契約は守るべきもの。ただし、「破る自由」も実は存在している

Business man's hand recommending contract and customer's hand refusing it
 

【契約のしくみ】

・契約とはいわゆる約束事です。

・契約は口約束だけでも成立します。

・ただ、言った言わないが常につきまとうので、書面で取り交わすのが普通です。
・契約行為は法律行為とも言えます。
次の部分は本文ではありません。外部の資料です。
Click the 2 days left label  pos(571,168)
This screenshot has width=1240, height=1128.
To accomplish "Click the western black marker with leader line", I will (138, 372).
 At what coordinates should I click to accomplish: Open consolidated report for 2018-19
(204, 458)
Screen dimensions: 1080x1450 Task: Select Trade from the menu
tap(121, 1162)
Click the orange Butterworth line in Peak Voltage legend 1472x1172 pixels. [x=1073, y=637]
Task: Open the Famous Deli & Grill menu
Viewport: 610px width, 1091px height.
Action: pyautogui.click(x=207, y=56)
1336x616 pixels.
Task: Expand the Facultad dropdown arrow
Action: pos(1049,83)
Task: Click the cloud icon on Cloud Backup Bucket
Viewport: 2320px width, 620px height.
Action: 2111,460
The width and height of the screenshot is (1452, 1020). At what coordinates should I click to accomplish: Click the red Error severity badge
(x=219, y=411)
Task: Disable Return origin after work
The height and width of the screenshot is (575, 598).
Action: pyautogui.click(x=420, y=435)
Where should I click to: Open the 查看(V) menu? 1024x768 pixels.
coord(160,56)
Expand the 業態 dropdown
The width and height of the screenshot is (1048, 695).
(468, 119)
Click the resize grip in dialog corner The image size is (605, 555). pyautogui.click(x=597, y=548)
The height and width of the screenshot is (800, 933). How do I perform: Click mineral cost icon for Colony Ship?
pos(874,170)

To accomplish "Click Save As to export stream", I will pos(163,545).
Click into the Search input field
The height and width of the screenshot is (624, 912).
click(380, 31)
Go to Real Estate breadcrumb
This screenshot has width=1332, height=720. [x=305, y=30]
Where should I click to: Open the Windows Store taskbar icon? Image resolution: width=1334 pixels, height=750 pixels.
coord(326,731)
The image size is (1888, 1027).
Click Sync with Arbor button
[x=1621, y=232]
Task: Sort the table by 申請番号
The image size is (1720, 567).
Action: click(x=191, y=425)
契約については「民法」で定められています。

・もし、契約通りにできないと(これを契約不履行といいます)、民事上の責任を負います。

・民事上の責任とは、たとえば、損害金が加算されるとか、一括請求されるとか、差押されるとか、そういうものです。

・民事と刑事は違います。ゴッチャにしてはいけません。契約不履行は民事です。

・つまり、契約を破れば、しかるべき民事上のペナルティを受ける。それは具体的には、損害金や一括請求や、それにも応じられない場合は差押がそれに当たります。

・尚、日本は法治国家であり、法律の頂点は日本国憲法ですから、憲法と矛盾するようなそれ以下の法律はありません。たとえば、「借金を返済できなければ腎臓を売れ」などという法律はありませんし、そのような不条理な契約を結ばされたら契約無効にできます(民法90条 公序良俗に反する契約は無効、など)。

・このように、契約は双方にフェアにできています。

・尚、最初から契約を守る気がなく、契約の際に虚偽のことを書いて相手を信じ込ませ、欺いて金を取るようなことをしたら、これはもはや民事ではなく、刑事です。詐欺罪ですね。

【契約を破る自由についての考え方】

・契約は守るべきなのは当然だが、そこで思考停止してはいけない。

・「従業員の給料を守るために、借金返済を停めなければ…」という場面もある。言い換えれば、「雇用契約を履行するために、金銭消費貸借契約を不履行…」。

・「最初から払う気が無い」のと、「払いたいけど(状況が悪化して)払えなくなった」は大きく違う。前者は刑事事件になりかねないが、後者はあくまで民事の話である。

・だとしたら、どうしても背に腹代えられないときは、自分の意思で、「契約を破る」ことがあってもいいのではないか?